Wakil Menteri BUMN Kartika Wirjoatmodjo mengatakan utang Garuda awalnya sekitar Rp20 triliun melambung menjadi Rp70 triliun.
Kartika mengatakan, tingginya utang tersebut akibat sewa pesawat yang tinggi.
“Sebagai contoh ada Boeing 737, Boeing 777, A330, A320, ada ATR, dan Bombardier sehingga memang efisiensinya jadi bermasalah,” ujar dia dalam rapat kerja dengan Komisi VI DPR yang disiarkan secara virtual, pada Kamis.
Kemudian, lanjut dia, banyak rute penerbangan yang tidak menguntungkan.
Sebetulnya, tutur dia, sebelum Covid-19 bisnis penerbangan dalam negeri mengalami keuntungan namun penerbangan luar negerinya mengalami kerugian.
“Nah ini memang penyakitnya yang lama,” tambah Kartika.
Tak hanya itu, kata dia, setelah pandemi Covid-19 Garuda menemui masalah baru yaitu perubahan pengakuan kewajiban sewa pesawat yang tadinya dicatat sebagai pembelanjaan operasional berubah menjadi utang.
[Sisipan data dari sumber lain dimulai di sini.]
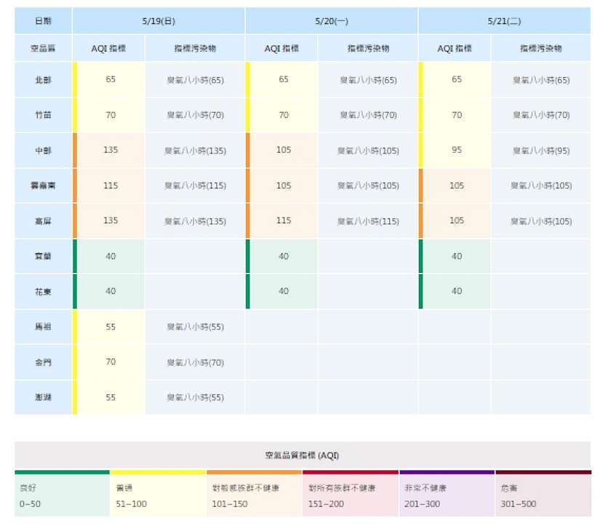
Task: Click the 澎湖 region row label
Action: [x=43, y=398]
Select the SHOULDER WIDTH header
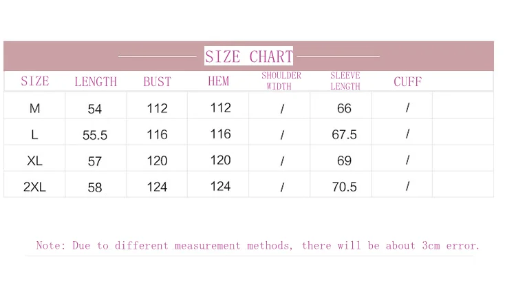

Oleh sebab itu, menurut Kartika utang Garuda yang mencapai USD4,5 miliar tersebut harus diturunkan di kisaran USD1- 1,5 miliar dengan melakukan restrukturisasi yang sifatnya fundamental.
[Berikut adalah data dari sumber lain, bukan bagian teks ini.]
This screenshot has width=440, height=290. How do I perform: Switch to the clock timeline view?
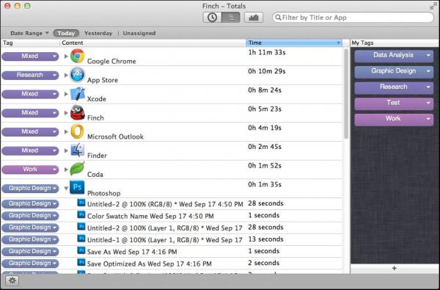pos(212,18)
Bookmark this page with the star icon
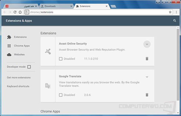The height and width of the screenshot is (116, 181). [x=170, y=12]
Untuk mengejar taget tersebut, dia mengatakan saat ini Kementerian BUMN tengah berbicara secara intensif dengan manajemen, pemegang saham minoritas juga Kementerian Keuangan soal bagaimana proses restrukturisasi Garuda ke depan harus mampu mengurangi utang tersebut.
“Kementerian BUMN sudah menunjuk konsultan hukum dan keuangan untuk memulai proses restrukturisasi Garuda,” kata dia.
Dia berharap jika Garuda bisa melakukan restrukturisasi secara massal dengan seluruh lender, lessor, dan pemegang sukuk global, dan juga melakukan pengurangan biaya maka biaya bisa turun 50 persen atau lebih.
“Sehingga Garuda bisa survive pasca restrukturisasi,” jelas Kartika.
Namun dia menjelaskan bahwa restrukturisasi ini butuh negosiasi dan proses hukum yang berat karena melibatkan banyak pihak.